§ TASK BRIEF:
Lines from the one with "Blogs (29, 7)" up to and including the one with "Games (18, 128)" are to be copied exactly from the records below, without their pictures.

§ EXTRACTED MATERIAL:
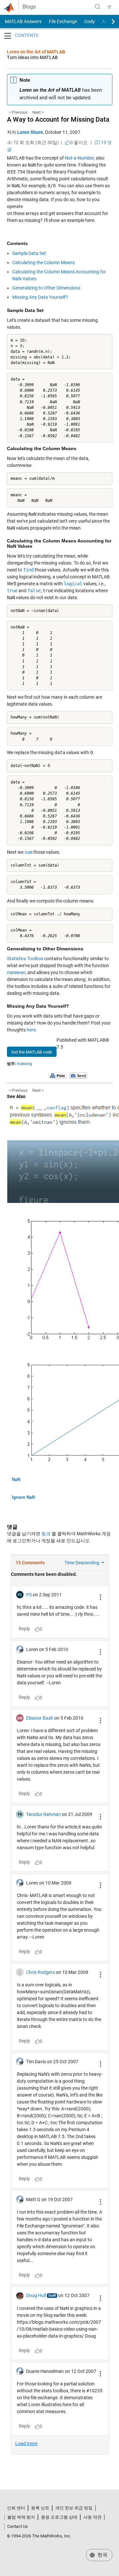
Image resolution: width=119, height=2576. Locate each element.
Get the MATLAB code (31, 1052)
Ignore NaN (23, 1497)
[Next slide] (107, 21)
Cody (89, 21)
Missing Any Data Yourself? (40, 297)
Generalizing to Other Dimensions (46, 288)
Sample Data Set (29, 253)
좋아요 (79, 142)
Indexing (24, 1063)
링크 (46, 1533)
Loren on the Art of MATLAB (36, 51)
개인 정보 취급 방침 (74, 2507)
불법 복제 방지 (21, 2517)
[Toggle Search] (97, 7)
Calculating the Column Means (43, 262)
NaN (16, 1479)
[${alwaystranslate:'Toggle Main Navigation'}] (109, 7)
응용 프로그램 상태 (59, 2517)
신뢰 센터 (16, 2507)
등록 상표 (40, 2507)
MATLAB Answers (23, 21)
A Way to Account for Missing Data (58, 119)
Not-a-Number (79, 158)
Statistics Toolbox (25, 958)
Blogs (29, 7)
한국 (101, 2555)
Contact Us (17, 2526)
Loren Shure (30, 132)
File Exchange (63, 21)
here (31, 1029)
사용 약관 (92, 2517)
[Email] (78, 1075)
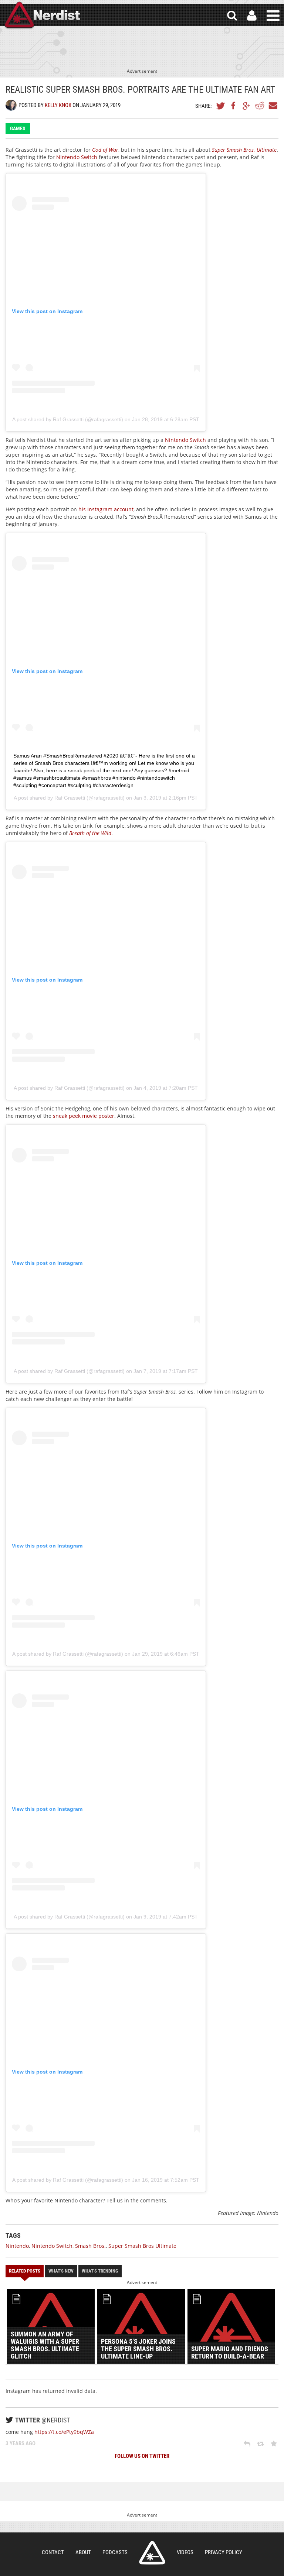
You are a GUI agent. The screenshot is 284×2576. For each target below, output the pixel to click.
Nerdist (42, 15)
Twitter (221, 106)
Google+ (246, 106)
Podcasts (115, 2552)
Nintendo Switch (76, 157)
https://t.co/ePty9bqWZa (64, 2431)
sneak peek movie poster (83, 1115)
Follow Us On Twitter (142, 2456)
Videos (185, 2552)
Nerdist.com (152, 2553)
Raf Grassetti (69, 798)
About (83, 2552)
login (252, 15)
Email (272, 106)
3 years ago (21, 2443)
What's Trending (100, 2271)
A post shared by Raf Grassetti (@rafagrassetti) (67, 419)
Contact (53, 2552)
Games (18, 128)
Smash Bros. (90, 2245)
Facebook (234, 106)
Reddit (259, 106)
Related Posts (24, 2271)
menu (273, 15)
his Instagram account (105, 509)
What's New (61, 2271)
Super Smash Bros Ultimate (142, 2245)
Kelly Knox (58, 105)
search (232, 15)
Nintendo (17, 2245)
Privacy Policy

§ THE ANSWER:
Blogs (29, 7)
한국 (101, 2555)
Contact Us (17, 2526)
Loren Shure (30, 132)
File Exchange (63, 21)
here (31, 1029)
사용 약관 (92, 2517)
[Email] (78, 1075)
You are a GUI agent. The screenshot is 284×2576. For each target below, output the pixel to click.
Nerdist (42, 15)
Twitter (221, 106)
Google+ (246, 106)
Podcasts (115, 2552)
Nintendo Switch (76, 157)
https://t.co/ePty9bqWZa (64, 2431)
sneak peek movie poster (83, 1115)
Follow Us On Twitter (142, 2456)
Videos (185, 2552)
Nerdist.com (152, 2553)
Raf Grassetti (69, 798)
About (83, 2552)
login (252, 15)
Email (272, 106)
3 years ago (21, 2443)
What's Trending (100, 2271)
A post shared by Raf Grassetti (@rafagrassetti) (67, 419)
Contact (53, 2552)
Games (18, 128)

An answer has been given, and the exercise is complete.